= Aim of the exercise =
Copy out nothing but the lines from the one holding "1004x872 pixels." through the end of the entries below, exactly as written and without the pictures.

┏━━

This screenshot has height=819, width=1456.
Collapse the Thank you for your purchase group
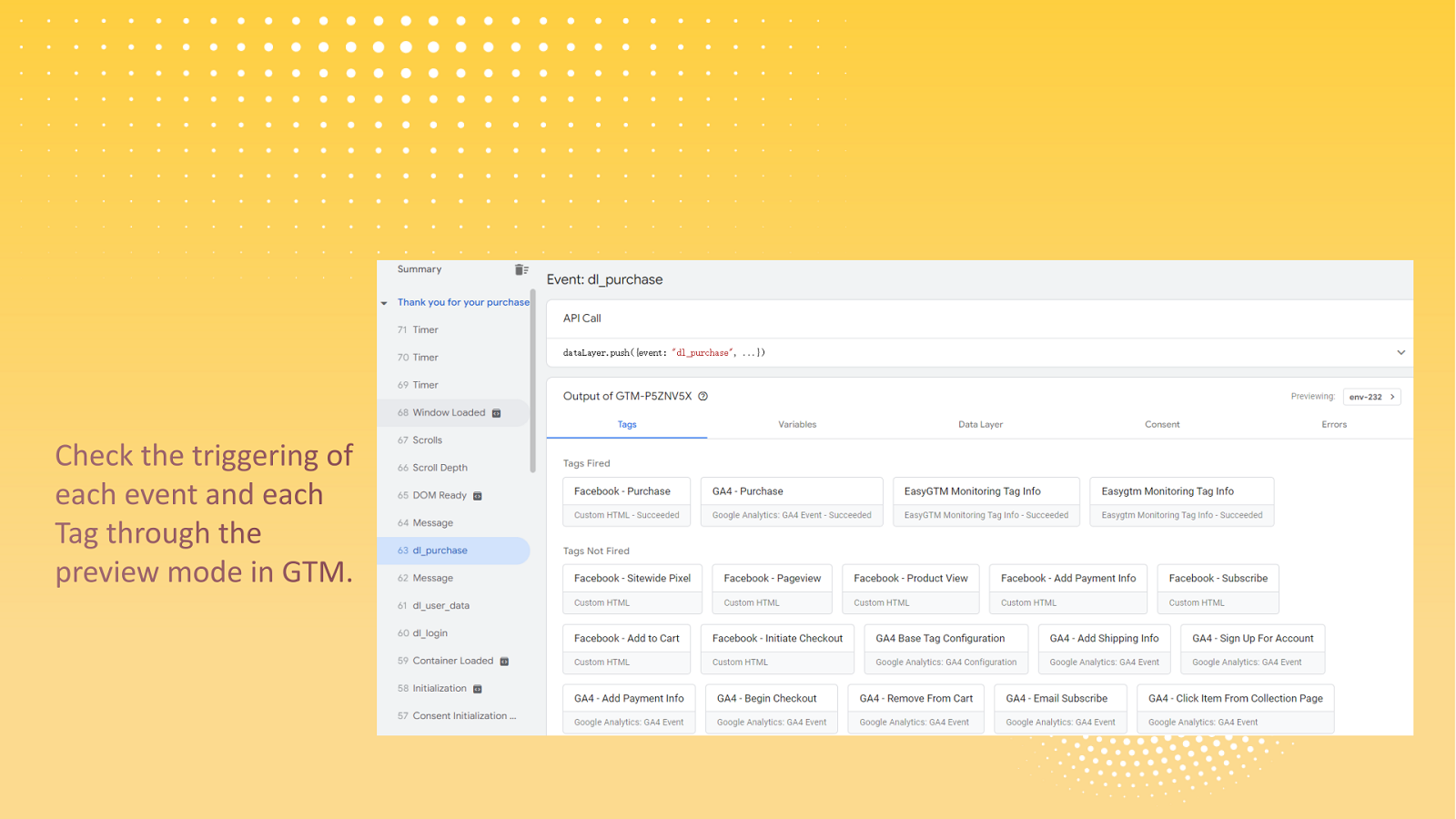click(384, 303)
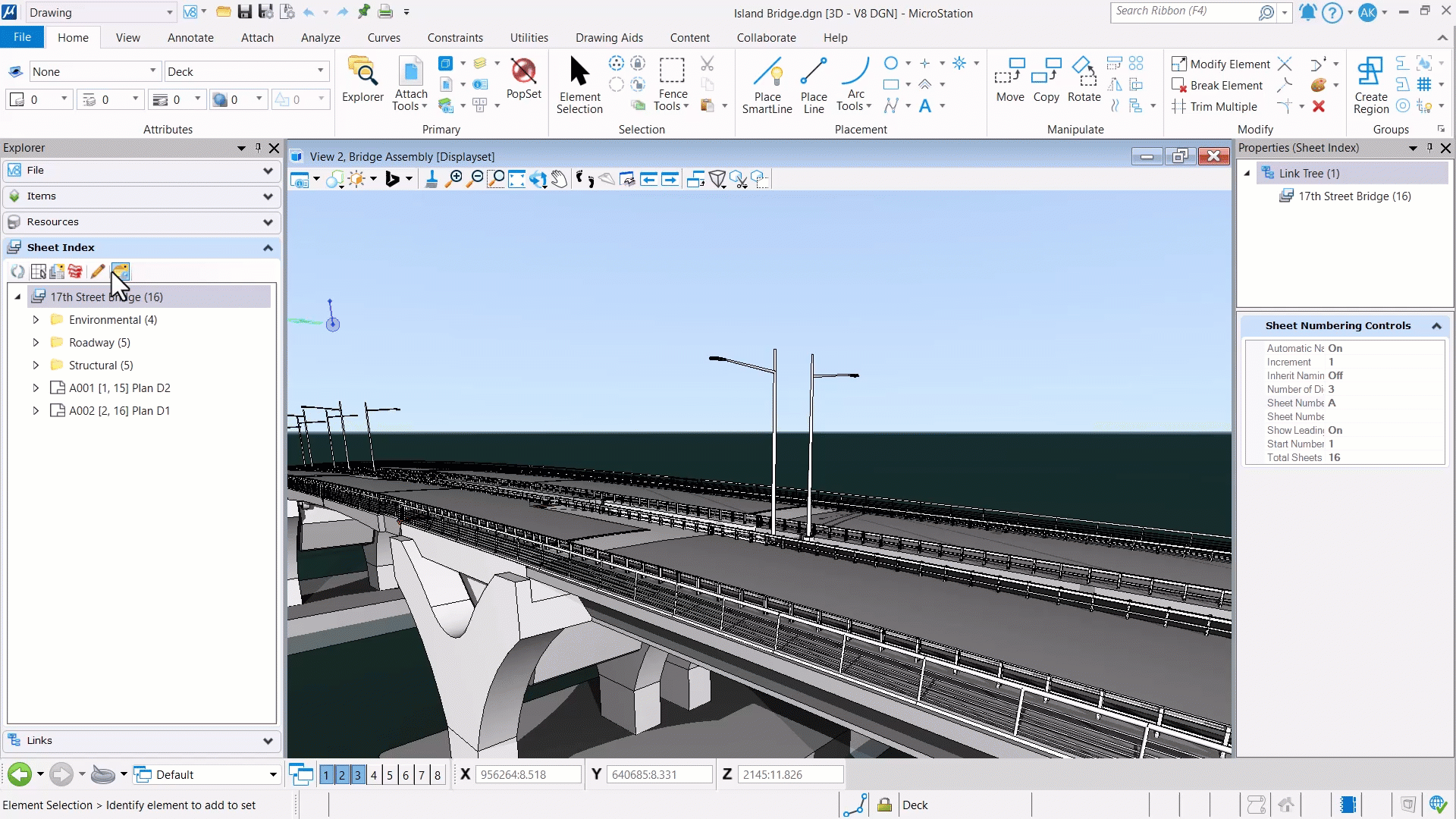The width and height of the screenshot is (1456, 819).
Task: Select the Rotate tool in Manipulate
Action: 1084,80

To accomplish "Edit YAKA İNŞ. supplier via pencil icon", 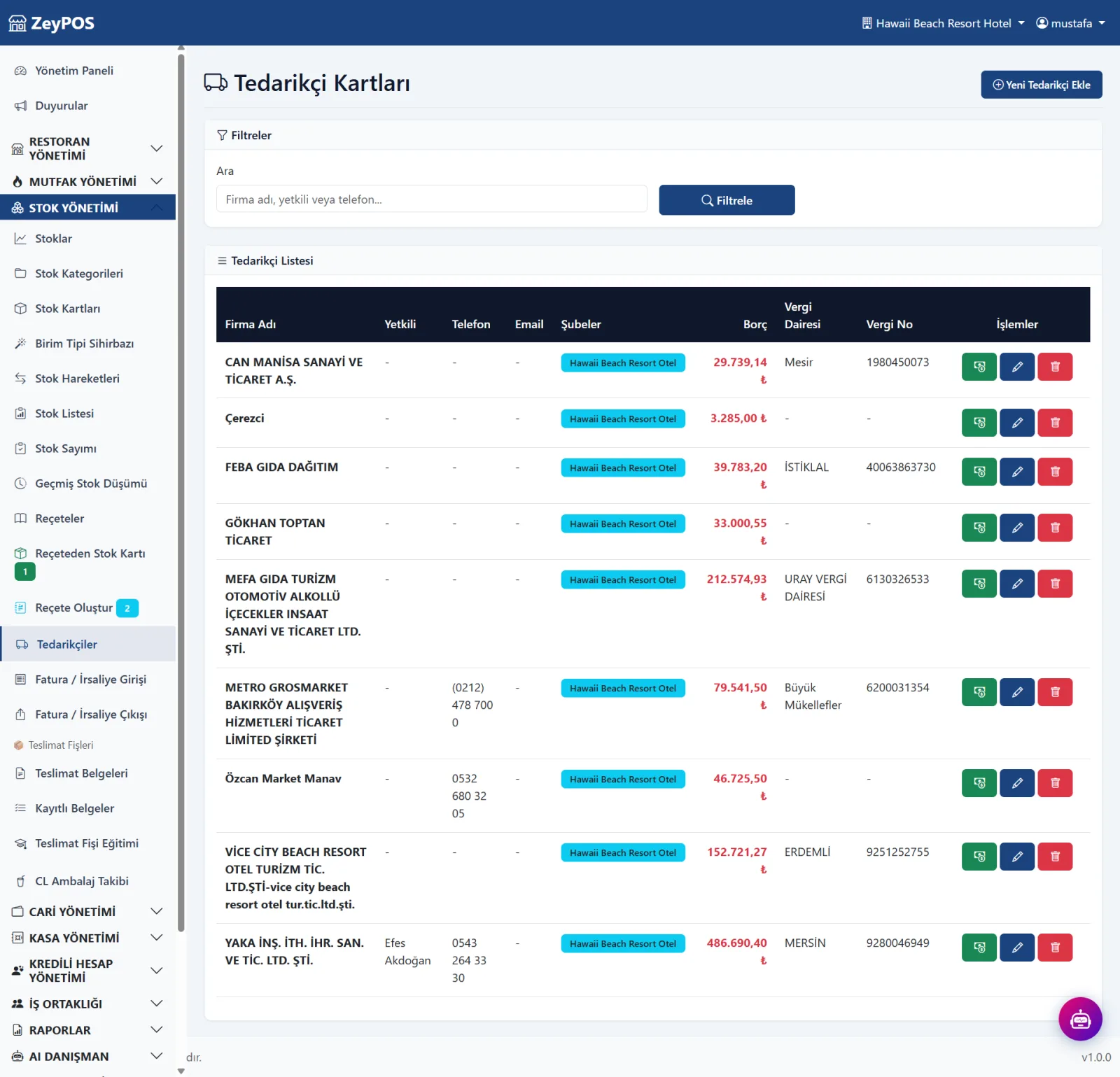I will [x=1016, y=948].
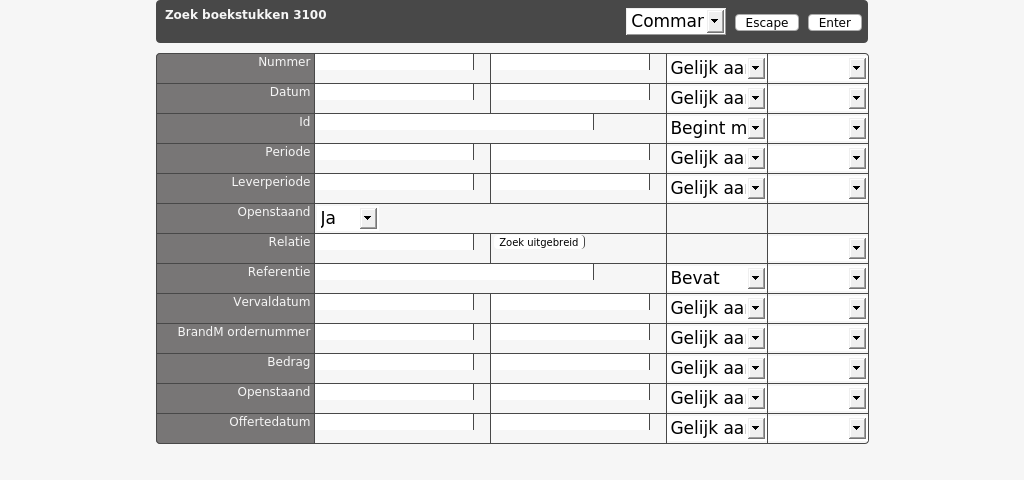Click the Escape button

pyautogui.click(x=767, y=23)
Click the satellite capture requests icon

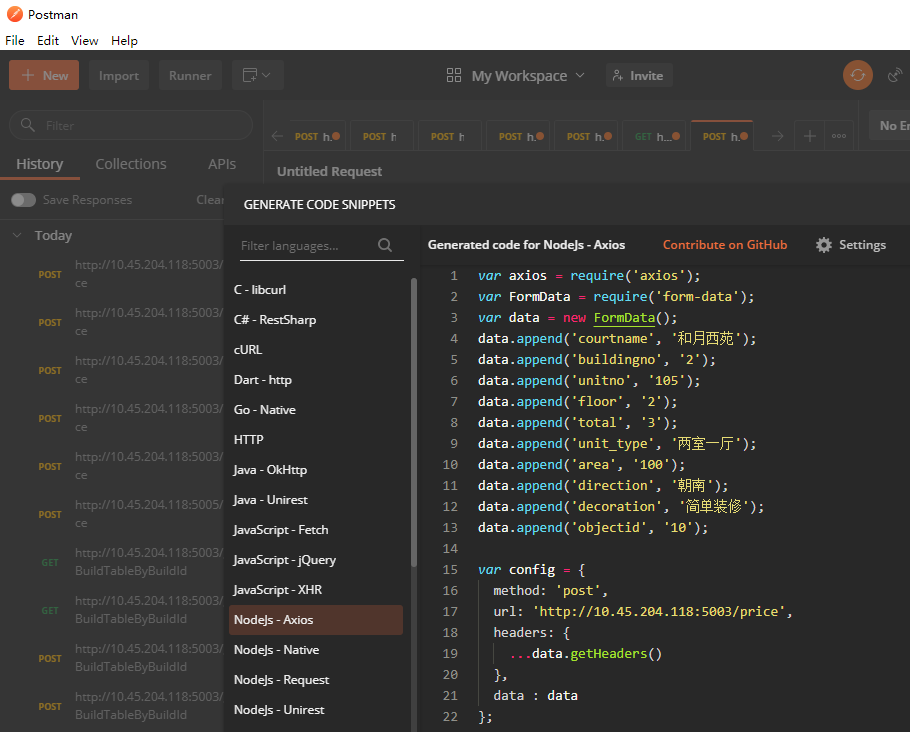(895, 75)
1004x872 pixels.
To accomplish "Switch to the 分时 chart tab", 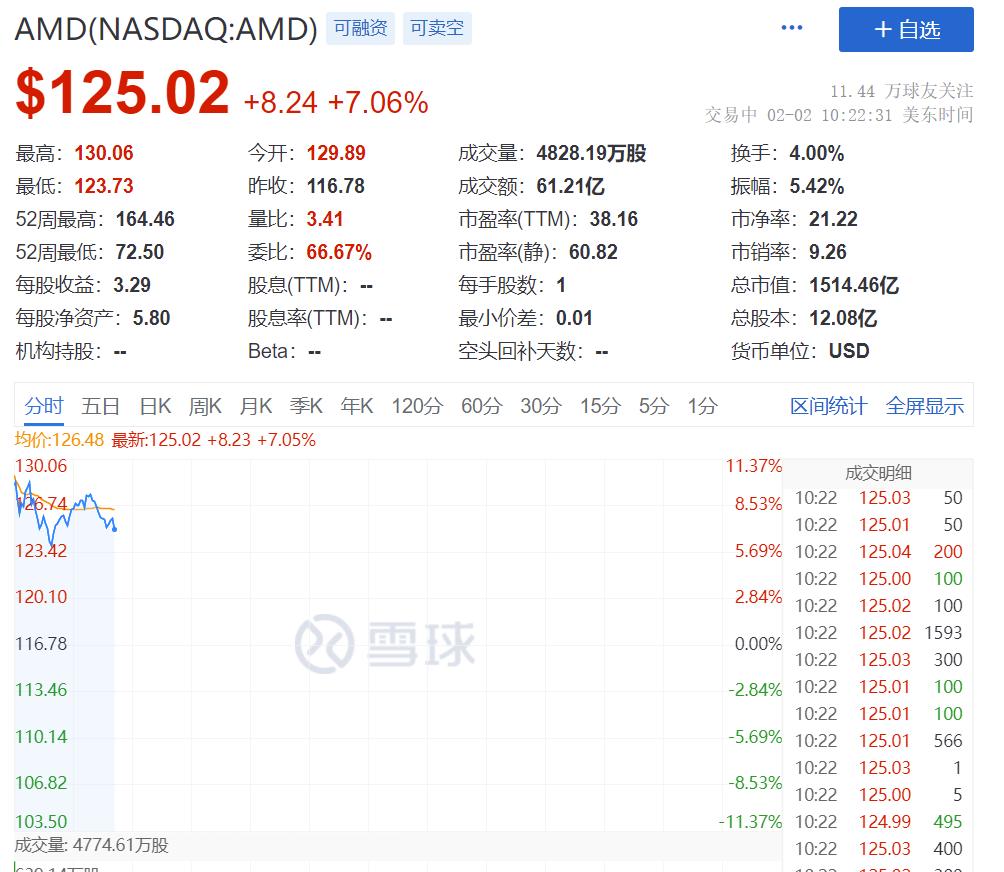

┗━━

= Expected answer =
1004x872 pixels.
To accomplish "Switch to the 分时 chart tab", 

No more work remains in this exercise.